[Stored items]
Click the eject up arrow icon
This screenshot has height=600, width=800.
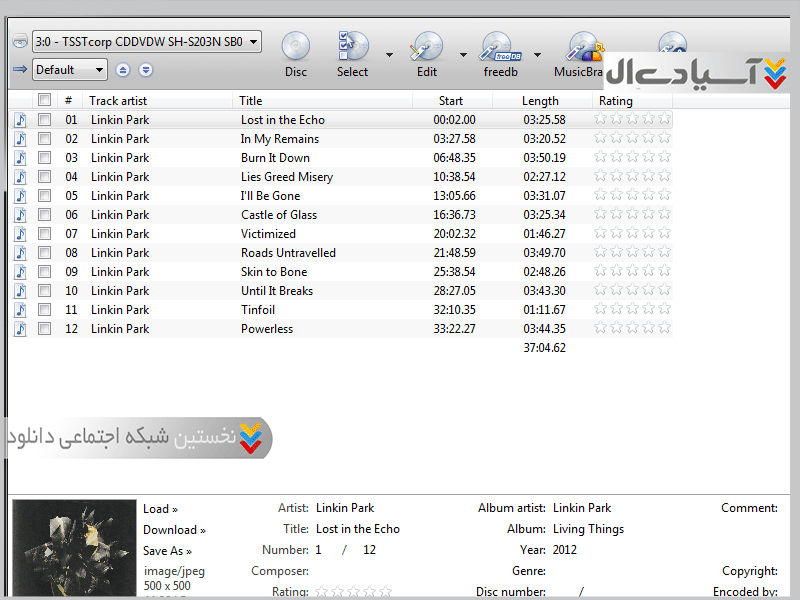click(x=123, y=70)
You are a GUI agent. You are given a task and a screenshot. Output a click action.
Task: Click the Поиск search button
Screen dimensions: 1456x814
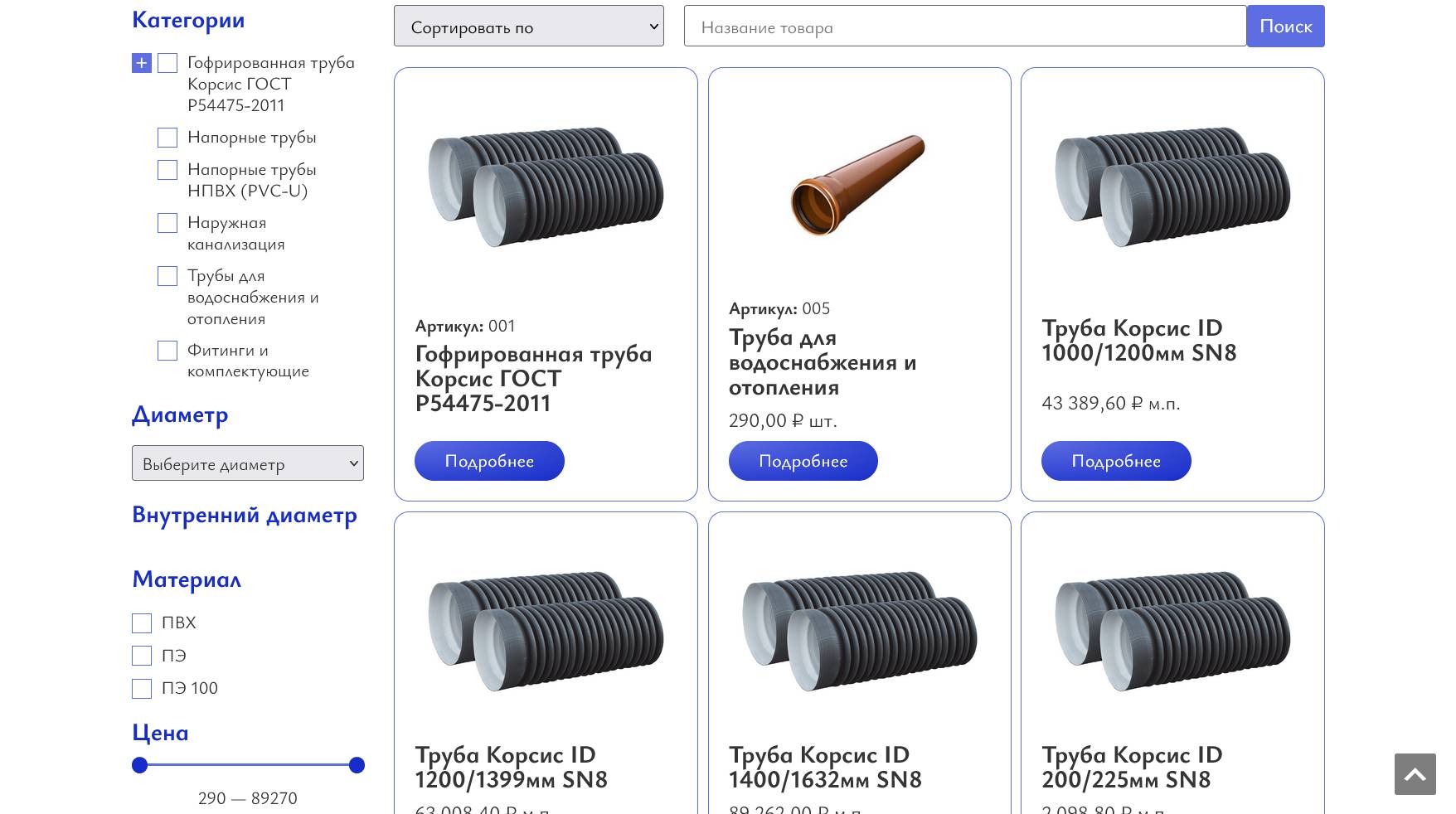click(1284, 27)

PROBLEM TO SOLVE:
Set down all records verbatim, omitting images.

RESPONSE AREA:
Click the eject up arrow icon
This screenshot has height=600, width=800.
click(x=123, y=70)
You are a GUI agent. You are given a task and a screenshot. Output a click action.
Task: Click the Поиск search button
Screen dimensions: 1456x814
click(1284, 27)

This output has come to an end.